To present the objectively assessed very long-term results of a prospective study of 149 patients with achalasia of the cardia who underwent Heller myotomy and posterior partial fundoplication.

Summary Background Data:

Very few studies evaluate objectively the very long-term results to analyze whether the effectiveness of Heller myotomy is maintained with the passing of time.

Methods:

The study group consisted of 149 patients who underwent a Heller myotomy plus a posterior partial fundoplication through a laparotomy. The median follow-up was 6 years (range, 1–27 years).

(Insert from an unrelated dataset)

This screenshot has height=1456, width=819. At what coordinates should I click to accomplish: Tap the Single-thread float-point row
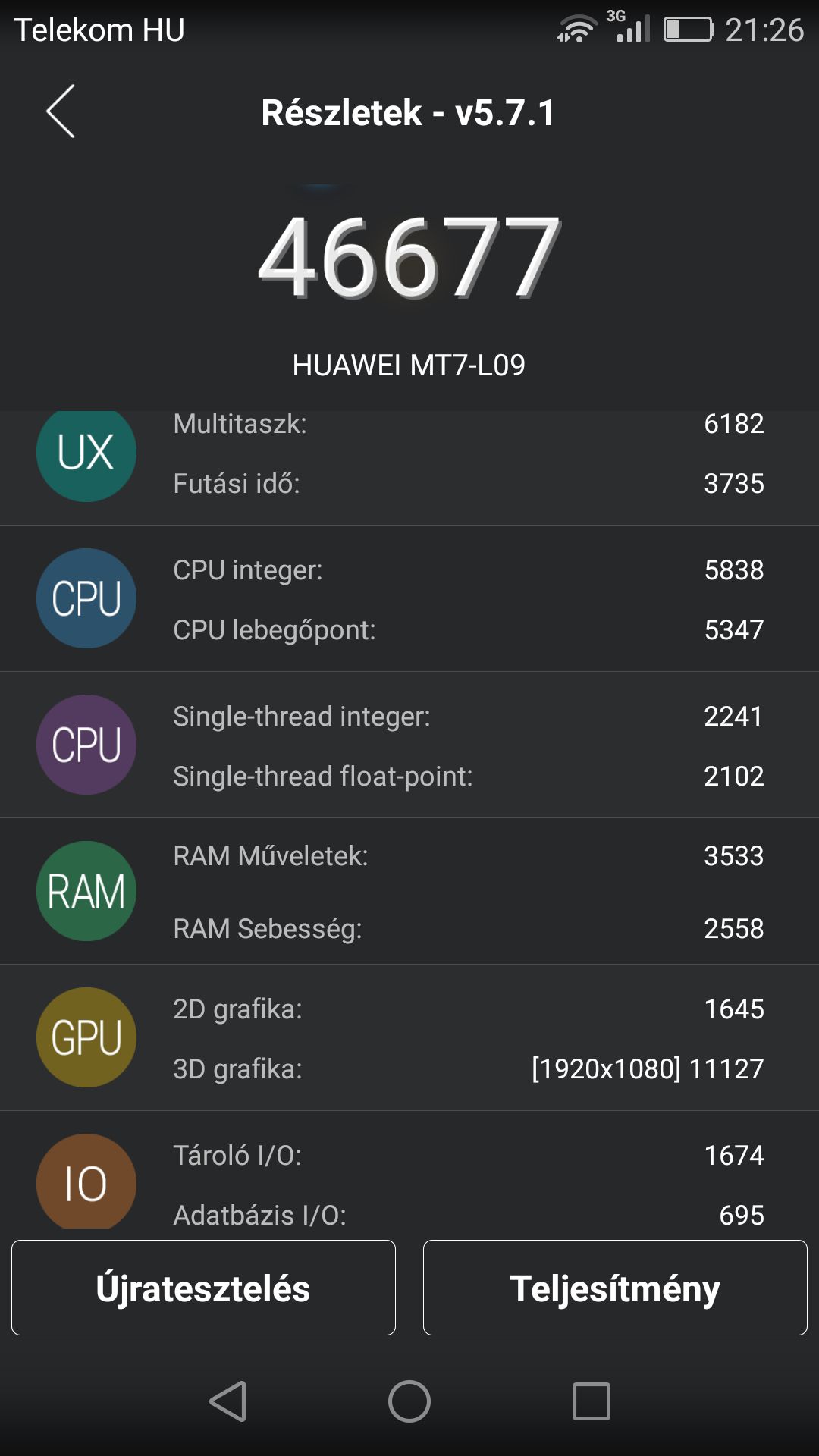(468, 776)
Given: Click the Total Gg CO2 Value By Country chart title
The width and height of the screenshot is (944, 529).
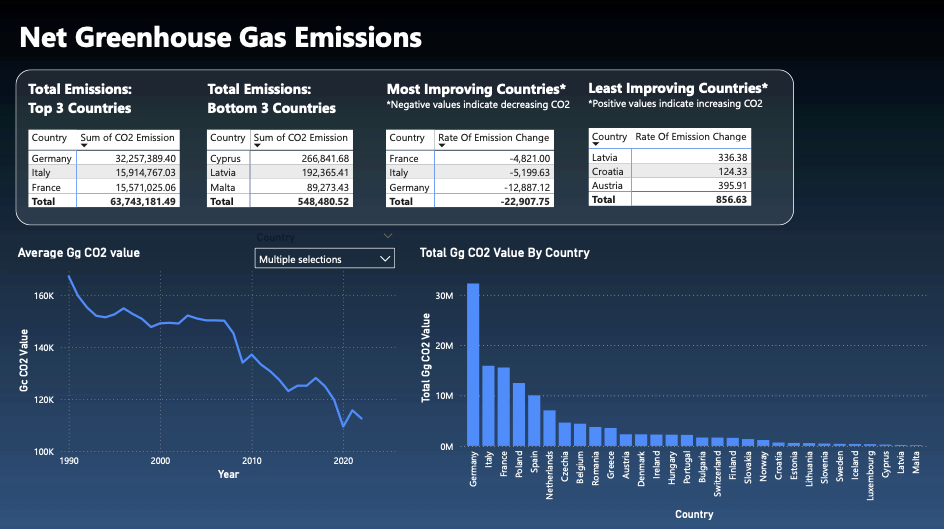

Follow-up period was over 10 years in 53 patients and over 15 in 36. Clinical, radiologic, endoscopic, manometric, and pHmetric evaluations were performed postoperatively.

Results:

Satisfactory results were higher than 90% up to 5 years. From that time on results gradually decreased to a 75% rate after 15 years (P < 0.001) due to either heartburn or dysphagia. Both the esophageal diameter and the mean resting pressure of the lower esophageal sphincter decreased postoperatively with no significant changes during follow-up. Esophagitis appeared in 11% of the patients (47% of them being asymptomatic) and 24-hour pH monitoring showed pathologic rates of acid reflux in 14% of patients, 58% of them being asymptomatic. Both esophagitis and pathologic rates of reflux appeared in >40% of the patients late in the follow-up.

Conclusion:

Results after Heller myotomy plus posterior partial fundoplication deteriorate with time, although we achieved a 75% of satisfactory results after >15 years of follow-up. Our study highlights the importance of life long follow-up and the objective assessment of the results.